## Task item:
Copy each line below containing "computer".

## Data records:

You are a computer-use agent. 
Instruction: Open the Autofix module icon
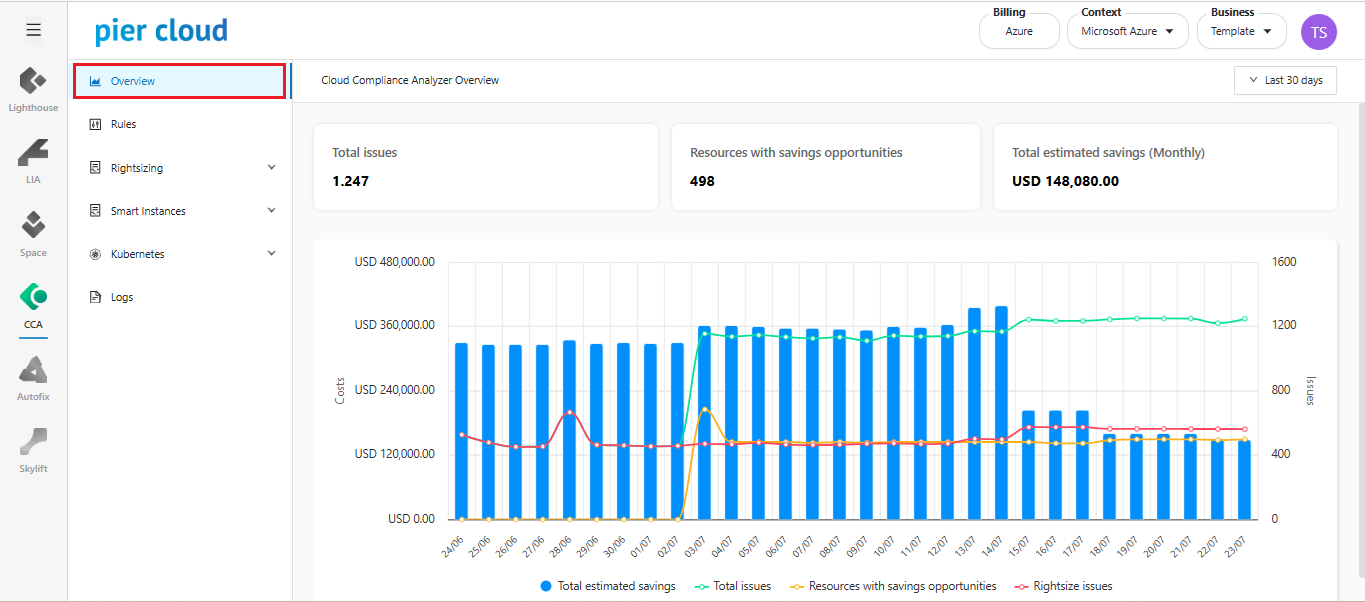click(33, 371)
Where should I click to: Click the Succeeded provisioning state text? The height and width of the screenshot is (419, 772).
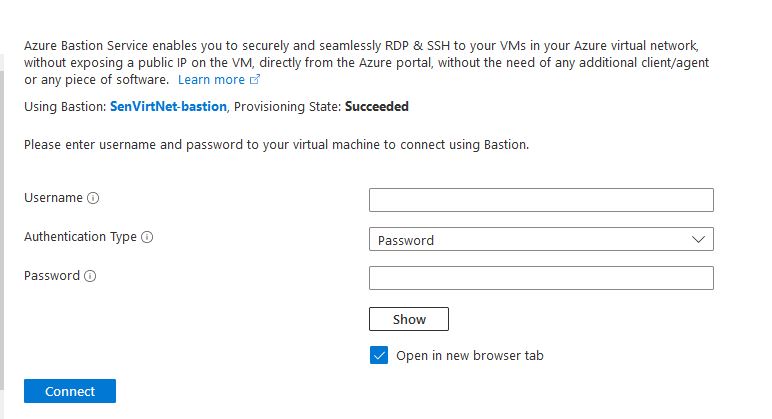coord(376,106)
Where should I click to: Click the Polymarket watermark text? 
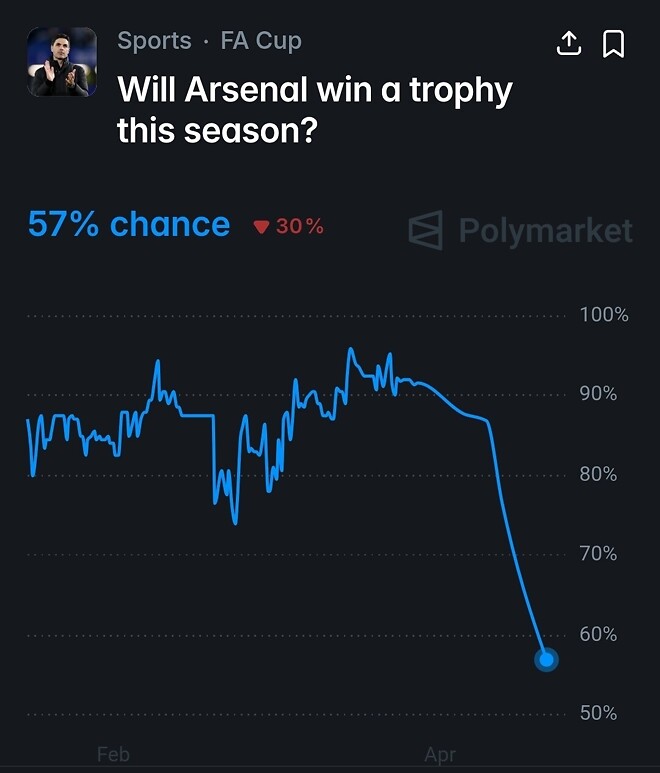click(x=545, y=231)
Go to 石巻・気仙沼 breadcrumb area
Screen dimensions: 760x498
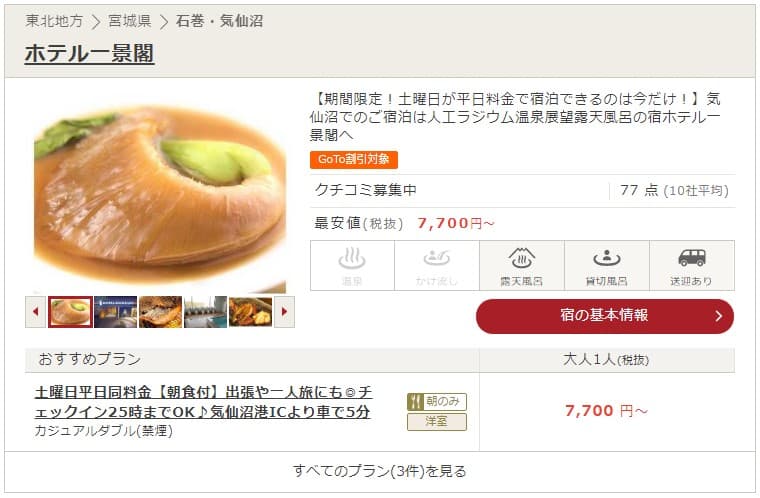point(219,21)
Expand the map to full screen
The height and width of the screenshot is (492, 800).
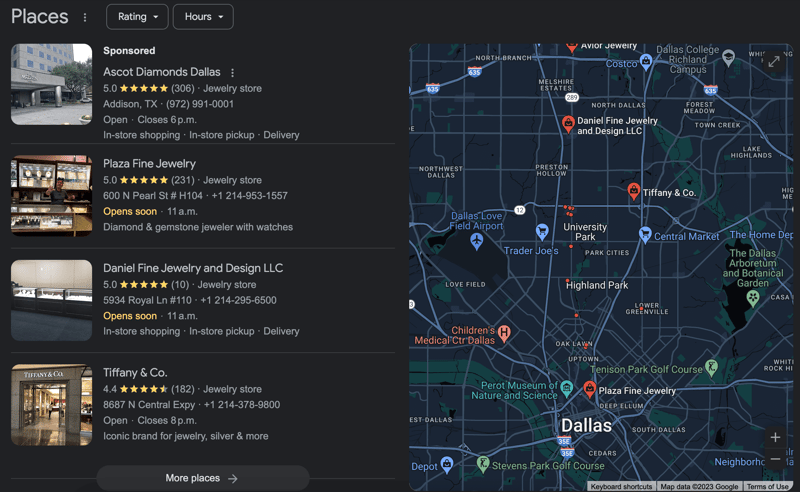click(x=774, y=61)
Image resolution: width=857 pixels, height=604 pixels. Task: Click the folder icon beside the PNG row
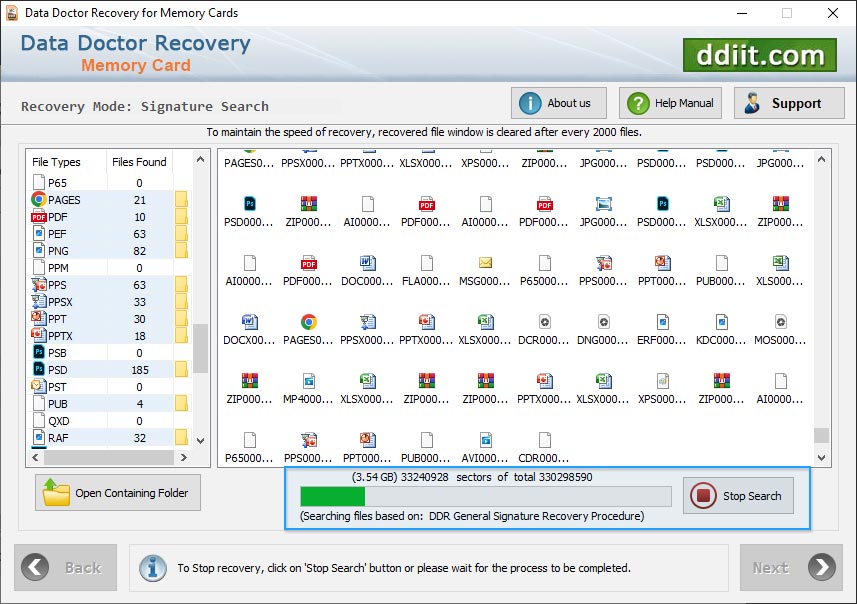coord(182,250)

==

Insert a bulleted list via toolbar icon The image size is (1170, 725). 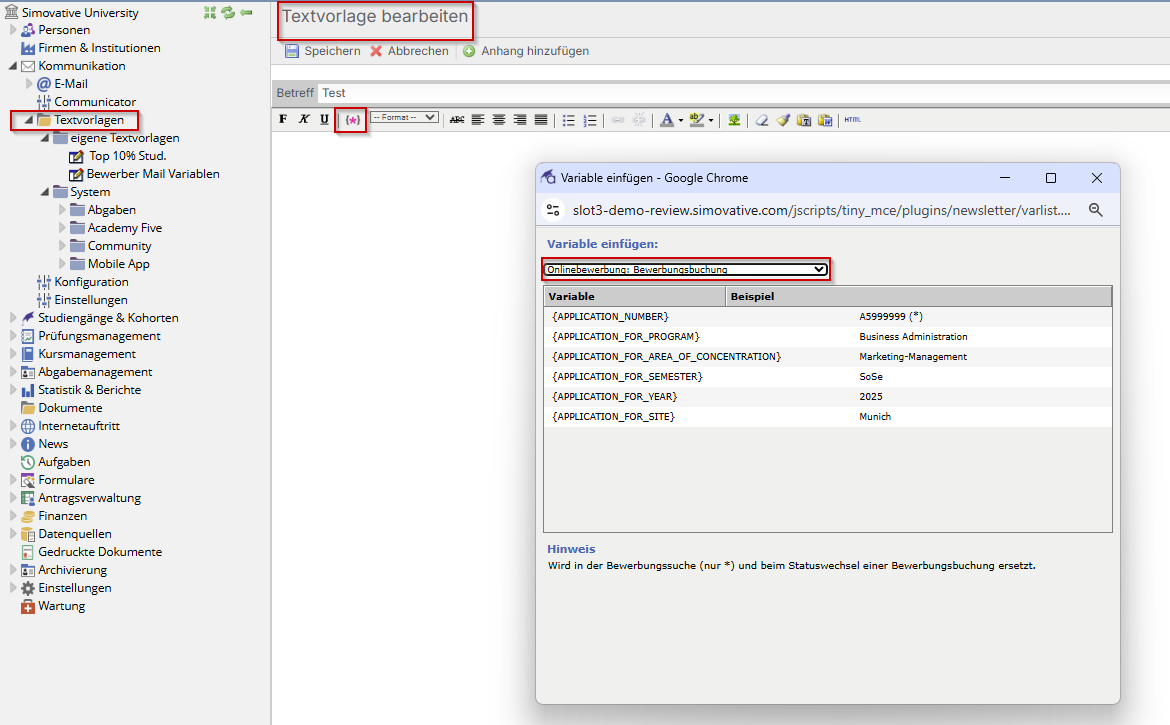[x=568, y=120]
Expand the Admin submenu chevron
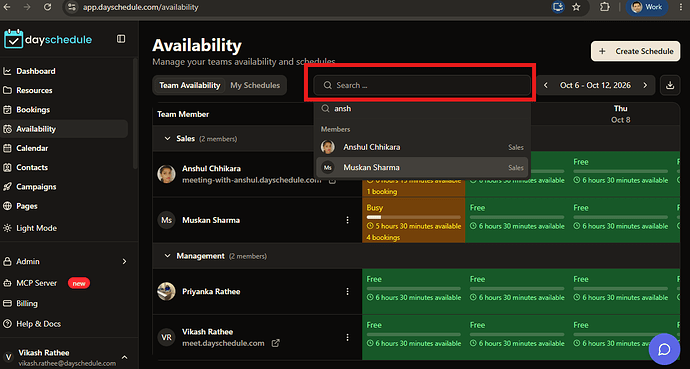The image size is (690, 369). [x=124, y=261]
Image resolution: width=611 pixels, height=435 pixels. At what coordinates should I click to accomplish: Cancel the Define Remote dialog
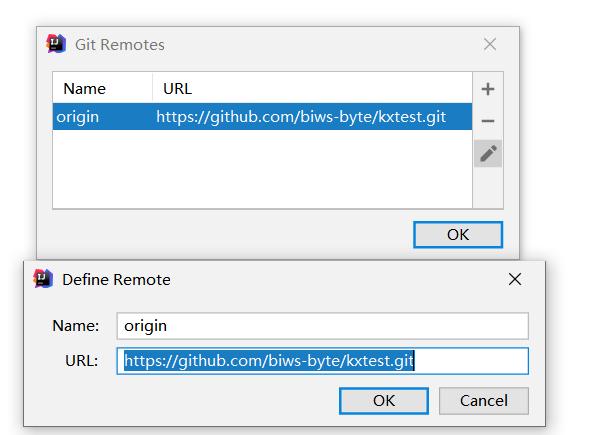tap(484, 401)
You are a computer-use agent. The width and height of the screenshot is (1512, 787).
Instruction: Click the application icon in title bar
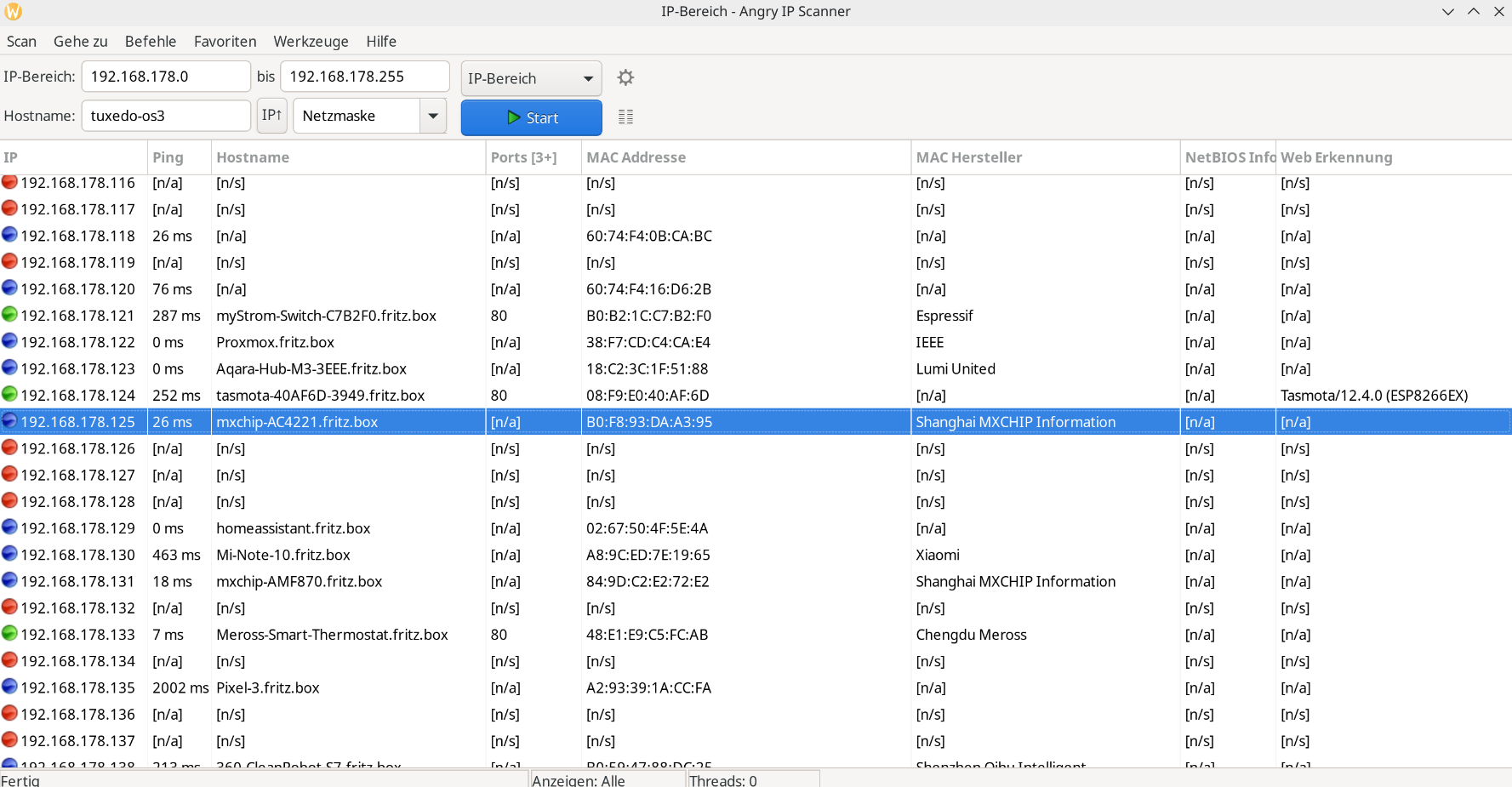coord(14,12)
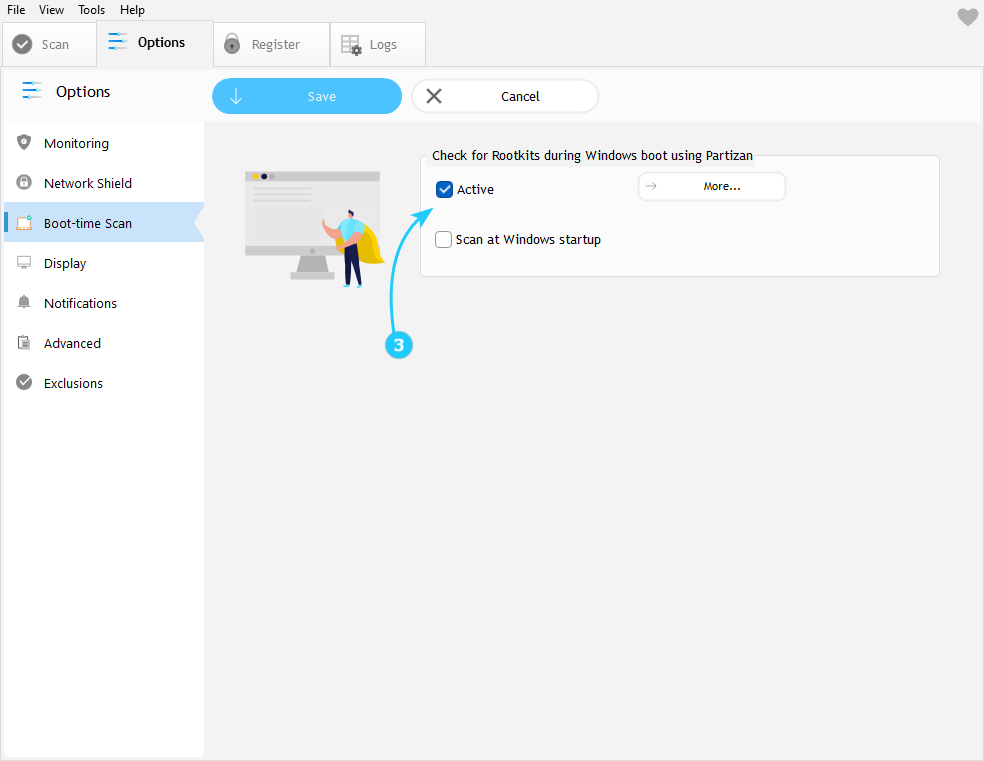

## Result of the exercise:
You are a computer-use agent. 
You are a computer-use agent. The width and height of the screenshot is (1512, 787).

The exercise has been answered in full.